── DATA LISTING

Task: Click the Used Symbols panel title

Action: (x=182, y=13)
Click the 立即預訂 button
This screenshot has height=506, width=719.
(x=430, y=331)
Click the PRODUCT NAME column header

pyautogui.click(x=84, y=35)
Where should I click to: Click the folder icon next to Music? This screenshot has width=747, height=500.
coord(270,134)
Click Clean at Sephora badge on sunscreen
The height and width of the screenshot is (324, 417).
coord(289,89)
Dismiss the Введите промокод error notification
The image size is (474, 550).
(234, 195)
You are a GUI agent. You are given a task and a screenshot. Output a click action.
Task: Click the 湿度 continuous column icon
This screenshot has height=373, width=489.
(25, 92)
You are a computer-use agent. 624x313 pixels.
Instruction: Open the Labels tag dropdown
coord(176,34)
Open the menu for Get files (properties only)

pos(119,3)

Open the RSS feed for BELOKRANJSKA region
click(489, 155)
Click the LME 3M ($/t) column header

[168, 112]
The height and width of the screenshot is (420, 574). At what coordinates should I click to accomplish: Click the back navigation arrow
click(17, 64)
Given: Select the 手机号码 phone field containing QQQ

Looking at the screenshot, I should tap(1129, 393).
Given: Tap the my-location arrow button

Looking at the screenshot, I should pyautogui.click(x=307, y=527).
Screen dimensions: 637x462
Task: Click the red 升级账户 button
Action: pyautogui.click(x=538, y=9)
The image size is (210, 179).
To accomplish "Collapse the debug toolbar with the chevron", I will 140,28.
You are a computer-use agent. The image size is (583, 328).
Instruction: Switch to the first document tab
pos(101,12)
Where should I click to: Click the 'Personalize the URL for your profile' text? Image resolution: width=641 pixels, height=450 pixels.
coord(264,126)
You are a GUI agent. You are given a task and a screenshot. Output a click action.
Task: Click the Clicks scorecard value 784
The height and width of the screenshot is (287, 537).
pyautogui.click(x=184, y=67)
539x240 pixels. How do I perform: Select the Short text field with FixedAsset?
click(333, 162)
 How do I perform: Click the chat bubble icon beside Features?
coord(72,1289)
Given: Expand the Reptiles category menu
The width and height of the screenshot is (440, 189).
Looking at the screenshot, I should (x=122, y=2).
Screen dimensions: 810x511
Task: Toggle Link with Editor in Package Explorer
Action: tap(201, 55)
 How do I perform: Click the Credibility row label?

────

Find each line in the records that contains the string "computer", then say how many there are and nothing else.

2